Per quanto riguarda invece le fatture passive ricevute in modalità analogica dai fornitori esteri, il cliente italiano dovrà generare un documento elettronico di tipo TD17 (Integrazione/autofattura per acquisto servizi dall’estero), TD18 (Integrazione per acquisto di beni intracomunitari) e TD19 Integrazione/autofattura per acquisto di beni ex art.17 c.2 DPR 633/72, da trasmettere al SdI.

I nuovi termini di emissione delle fatture estere

Oltre alle modalità variano anche i tempi per l’invio delle fatture: non saranno più previste scadenze trimestrali ma ogni documento dovrà essere inviato telematicamente circa entro due settimane.

La trasmissione delle operazioni attive dovrà essere effettuata entro 12 giorni dall’effettuazione della cessione o prestazione o entro il diverso termine stabilito da specifiche disposizioni (ad esempio, giorno 15 del mese successivo in caso di fatturazione differita).

La trasmissione invece delle operazioni passive dovrà essere effettuata entro il giorno 15 del mese successivo a quello del ricevimento del documento dell’operazione.

 

Come compilare una fattura elettronica verso un cliente estero

Per emettere una fattura elettronica destinata a un cliente estero, azienda o privato, è necessario compilare i seguenti campi.

 

1. Codice Destinatario

Compilare il campo “Codice Destinatario” con i 7 caratteri “XXXXXXX”. Questo vale sia per i clienti UE (residenti nell’Unione Europea), sia extra UE.

 

2. Nazione

Indicare nel campo Nazione (“IdPaese”) il paese estero del “Cessionario/Committente”.

 

3. Cap

Nel caso dell’estero, compilare il campo utilizzando il valore generico 00000.

 

4. Partita IVA e Codice Fiscale

Nel campo Partita IVA (“IdCodice”) inserire un valore alfanumerico identificativo della controparte, fino ad un massimo di 28 caratteri alfanumerici su cui il SdI non effettua controlli di validità, e lasciare vuoto il campo “CodiceFiscale”.

 

5. Natura IVA

Indicare iI codice “Natura IVA” per operazioni con l’estero.

Ti consigliamo di consultare il commercialista per informazioni sul codice Natura IVA da applicare.

 

Fatturare a un cliente di Livigno o Campione d’Italia

Livigno e Campione d’Italia non rientrano nel territorio dello Stato italiano, pertanto l’Agenzia delle Entrate richiede che le operazioni svolte con soggetti residenti in questi comuni vengano considerate operazioni transfrontaliere. La fattura dovrà quindi essere compilata come sopra indicato, fatta eccezione per il campo Codice destinatario.

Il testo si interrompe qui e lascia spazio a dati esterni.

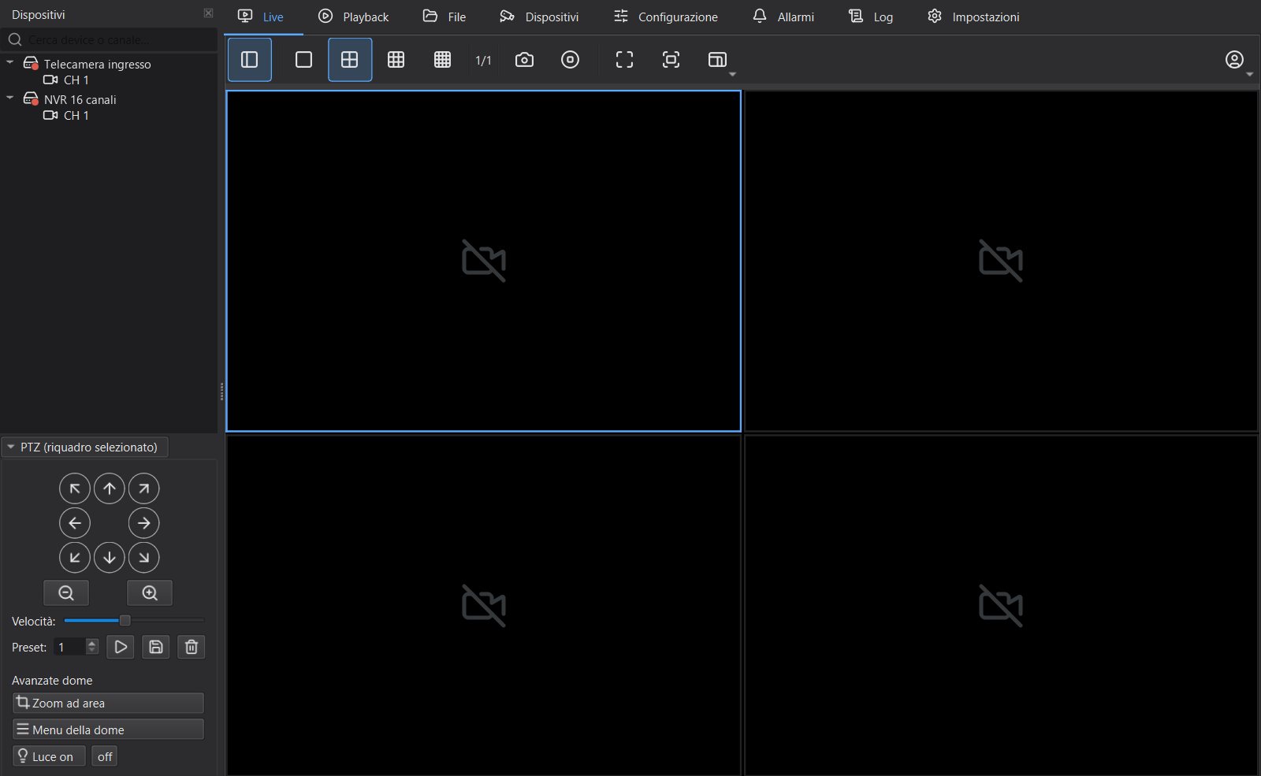Image resolution: width=1261 pixels, height=776 pixels.
Task: Switch to fullscreen view icon
Action: (x=624, y=60)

Se nella fattura destinata a un cliente estero è necessario inserire nel campo Codice destinatario il valore convenzionale XXXXXXX, per gli abitanti di Livigno e Campione d’Italia invece è richiesta la codifica 0000000 (7 zeri). Questo perché, pur non avendo residenza in Italia a tutti gli effetti, i residenti dei due comuni sono dotati di codice fiscale italiano.